Site Reliability Engineers (SREs) have been working with AI for over a decade, utilizing AIOps tools to make sense of large amounts of observability data, thereby becoming familiar with AI/ML. As a result, they are a natural choice to tackle VLM platform hurdles.
This session pours Site Reliability Engineering principles, patterns, and practices into AI/ML platforms using the ModelOps operating model to propose a few ideas for the following questions:
- How do SREs insert SLIs and SLOs for VLM-powered applications through the ModelOps pipeline?
- What is observability for the new AI world?
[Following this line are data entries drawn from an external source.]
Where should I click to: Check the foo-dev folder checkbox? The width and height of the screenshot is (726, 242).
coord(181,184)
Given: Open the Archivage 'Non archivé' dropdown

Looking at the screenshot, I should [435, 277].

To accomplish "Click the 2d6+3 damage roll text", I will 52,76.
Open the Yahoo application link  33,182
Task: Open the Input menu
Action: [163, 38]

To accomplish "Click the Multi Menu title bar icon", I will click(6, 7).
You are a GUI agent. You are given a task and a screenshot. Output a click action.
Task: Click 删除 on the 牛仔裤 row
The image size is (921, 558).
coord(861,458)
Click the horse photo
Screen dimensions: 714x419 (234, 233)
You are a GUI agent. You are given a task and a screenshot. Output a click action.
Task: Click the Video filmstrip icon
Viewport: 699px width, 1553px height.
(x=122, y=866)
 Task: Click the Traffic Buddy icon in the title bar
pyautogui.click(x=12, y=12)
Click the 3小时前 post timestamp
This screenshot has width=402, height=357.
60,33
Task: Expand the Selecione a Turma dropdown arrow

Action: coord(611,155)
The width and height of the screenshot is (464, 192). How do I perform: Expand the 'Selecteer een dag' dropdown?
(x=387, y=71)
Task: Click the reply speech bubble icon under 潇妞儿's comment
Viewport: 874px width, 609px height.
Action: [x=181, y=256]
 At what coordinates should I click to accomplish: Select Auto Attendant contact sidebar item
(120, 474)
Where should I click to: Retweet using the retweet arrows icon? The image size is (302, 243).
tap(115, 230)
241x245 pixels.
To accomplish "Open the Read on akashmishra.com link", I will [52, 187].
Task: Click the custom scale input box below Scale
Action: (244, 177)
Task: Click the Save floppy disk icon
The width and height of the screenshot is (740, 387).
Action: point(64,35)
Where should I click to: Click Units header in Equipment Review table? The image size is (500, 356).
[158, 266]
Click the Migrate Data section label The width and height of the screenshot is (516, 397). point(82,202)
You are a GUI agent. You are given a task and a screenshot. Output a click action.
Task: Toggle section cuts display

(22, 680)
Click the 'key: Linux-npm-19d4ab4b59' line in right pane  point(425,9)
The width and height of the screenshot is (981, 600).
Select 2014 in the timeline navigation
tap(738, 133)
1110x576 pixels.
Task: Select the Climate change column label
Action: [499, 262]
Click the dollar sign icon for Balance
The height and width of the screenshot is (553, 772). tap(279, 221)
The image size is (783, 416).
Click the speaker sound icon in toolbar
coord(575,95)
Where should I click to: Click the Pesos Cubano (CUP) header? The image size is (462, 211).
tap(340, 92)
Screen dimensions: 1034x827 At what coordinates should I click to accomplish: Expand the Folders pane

- How do SREs identify and eliminate toil in such environments by streamlining AI experiments?
Benefits to the ecosystem
- Share practices and patterns on how SREs insert SLIs and SLOs for AI/ML models and their serving app through the ModelOps pipelines
- Explain the concept of observability in the new AI world
- Learn how SREs identify and eliminate toil in such environments by streamlining AI experiments at the Edge
- Understand how SREs can be the missing piece in the AI arena for a more efficient AI/ML platform that aligns with responsible AI policies
Rod Anami is a seasoned engineer who works with cloud infrastructure and software engineering technologies. As one of the Site Reliability Engineers from the SRE@Kyndryl CoE, he coaches other SREs on running IT modernization, transformation, and automation projects for clients worldwide. Rod leads the global SRE guild inside Kyndryl, where he helps plant and grow SRE chapters in many countries. Rod is certified as an SRE, Technical Specialist, and DevOps Engineer professional at their ultimate levels. He holds AWS, HashiCorp, Azure, and Kubernetes certificates, among others. He is passionate about contributing to the open-source software at large with Node.js libraries. Rod is also author of the "Becoming a Rockstar SRE" book.